福島のニュース

<かしまの一本松>盆栽で「復刻」九州の業者から寄贈、南相馬市庁舎で展示

南相馬市役所本庁舎に寄贈された「かしまの一本松」の盆栽と五賀会長

 東日本大震災の津波に耐えながらも昨年暮れに伐採された南相馬市鹿島区の「かしまの一本松」を模した盆栽が市に寄贈された。伐採を知った九州の業者が「復刻」した3鉢を「かしまの一本松を守る会」に送り、うち2鉢を市に寄付した。
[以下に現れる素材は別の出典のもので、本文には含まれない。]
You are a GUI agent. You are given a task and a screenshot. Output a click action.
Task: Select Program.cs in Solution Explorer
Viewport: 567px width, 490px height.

 業者は定年後の技術者による「西定技研」(福岡県久留米市)。岸幹夫代表取締役(76)が今春、「工芸松盆栽の技能を復興に生かしたい」と申し出て、守る会の五賀和雄会長(77)から送られた写真などを基に盆栽を手掛けた。
 高さ約90センチの盆栽は19日、原町区の市役所本庁舎に寄贈された。クロマツに特殊プラスチック樹脂で緑の葉が加工されている。高さ82センチの鉢は鹿島区役所に贈られた。いずれも各庁舎1階ロビーに展示している。
 五賀さんは「立派な盆栽は復興のシンボルになる。応援に感謝したい」と話した。門馬和夫市長は「一本松が枯れて伐採されたのは残念だった。地元や全国で残そうとする活動があるのはありがたい」と述べた。
 伐採された高さ約25メートルの一本松の材は、地区住民の表札へと加工が進んでいる。